- The quiz will be closed book, closed notes.
- The Overview notes have the material in AIMA you are to read.
- The Overview sample questions, one per chapter, are an excellent guide to the type of questions you will need to be able to answer. There will be around five questions on the quiz. Some will be chosen from the samples, so it behooves you to study those.
- "Studying" for the quiz should consist in large part of writing out answers to each of the 27 suggested questions, with the book closed.

- The topics to be covered are search and logic.
- The exam will consist of questions similar to the ones on your first two assignments, but not as difficult as the more difficult one on those assignments.
- More specific information will be added here as the Midterm approaches.
- The Midterm will be a hybrid one. The first half of the exam will be closed book. After you hand in your answers to the first part, the remainder of the exam will be open book. This is a strategy to evaluate your performance under both conditions.

- The Final Exam will be held on Friday, April 20th, 8am-10am in 104 Kariotis.
- It will be a comprehensive exam, covering the entire course.
- It will consist of a closed book portion followed by an open book portion.
- There may be smaller numbers of questions in the two portions than in the lists below. Some may be extra-credit.
- For reference, I've posted the Midterm exams here: Closed-book and Open-book.

- Exercise 2.5 - Give enough details to make it clear you understand PEAS.
- Exercise 3.7 - Specify the portions carefully - the initial state, goal test, successor function, and cost function.
- Exercise 3.8 Search - You should have this down cold by now.
- Write out the truth tables for AND, OR, and logical implication. (For implication, remember that A ⇒ B is equivalent to ¬A ∨ B)
- Create a Bayesian network with reasonable CPTs for a system described for you in English.
- Know the definition of conditional probability so you can prove a simple equivalence using it, as in Exercises 13.9 and 13.10.
- Construct a decision tree for a simple example.
- Discuss the concepts and use of training sets, test sets, the problem of overfitting and how to avoid it in building a decision tree. (Exact algorithm not required.)
- A variation of the CSP question 3 of the Open-book Midterm.

Remember to create appropriate notes and mark the corresponding sections of your book!

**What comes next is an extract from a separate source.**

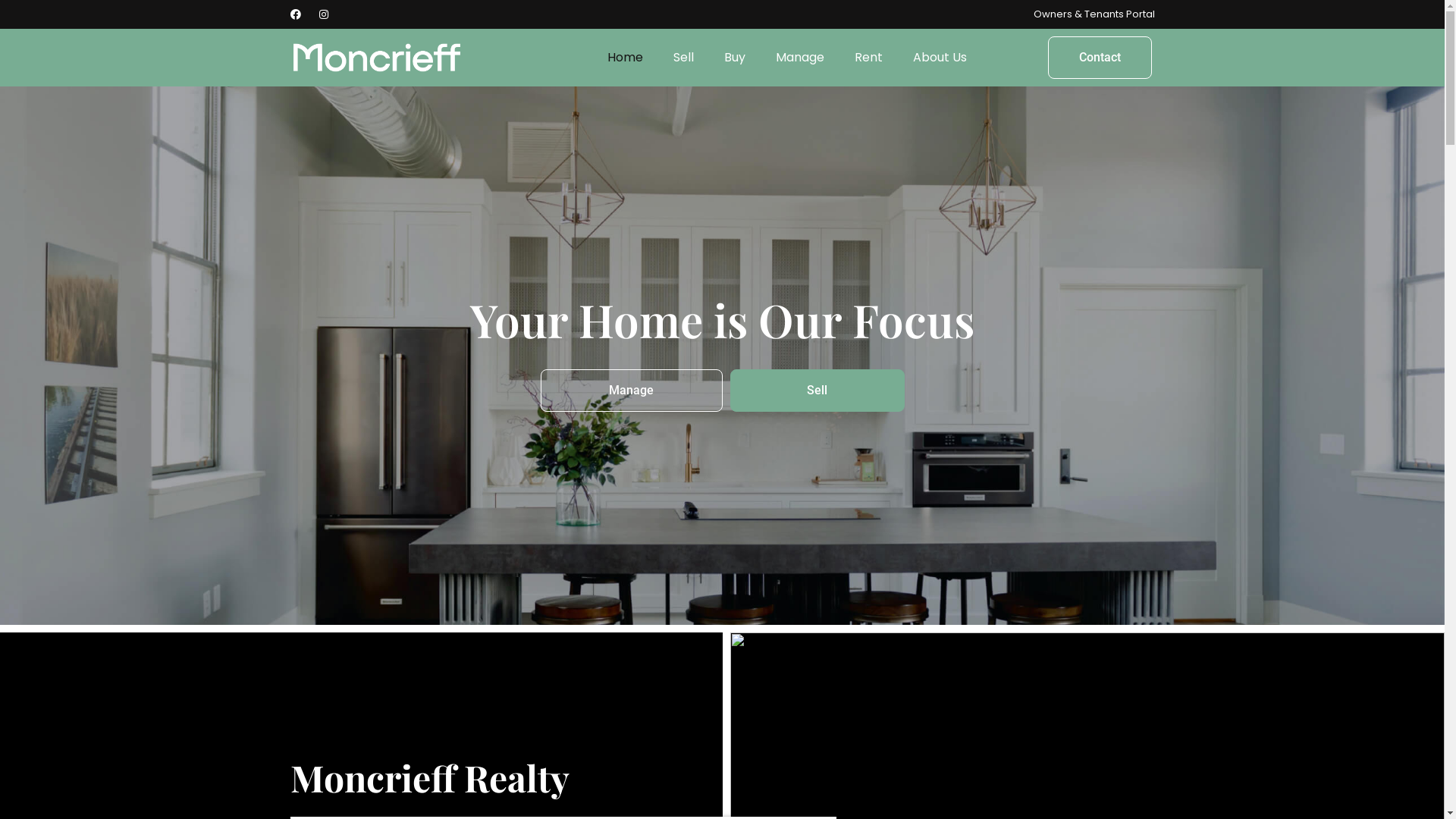 The height and width of the screenshot is (819, 1456). What do you see at coordinates (630, 390) in the screenshot?
I see `'Manage'` at bounding box center [630, 390].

- Given a simple road map with distances and a table for the heuristic
function
*h(n)*, show the progress of greedy best-first search or A^{*}search, as in figures 4.2 and 4.3 of AIMA. - For a region map I give you (not the Australian map), show how the min-conflicts and most constrained variable heuristics can be used to help solve the map coloring problem.
- Convert some propositional statements to clausal form and carry through a resolution proof.
- Convert some FOL statements to propositional form. You will have to introduce Skolem constants or Skolem functions. Be sure to standardize apart.
- Exercise 7.7 - Create a truth table to prove a logical equivalence you will be given.
- A variant of Exercise 13.6. Pay attention to bold versus non-bold
*P*, and uppercase versus lowercase variable names. They make a difference. - Given a Bayes net, compute a conditional probability by computing the numerator and denominator from the CPTs as shown on page 495 of AIMA.
- Compute the GINI values for two choices of starting attributes in a decision tree. I will give you the details of any GINI expressions you might need.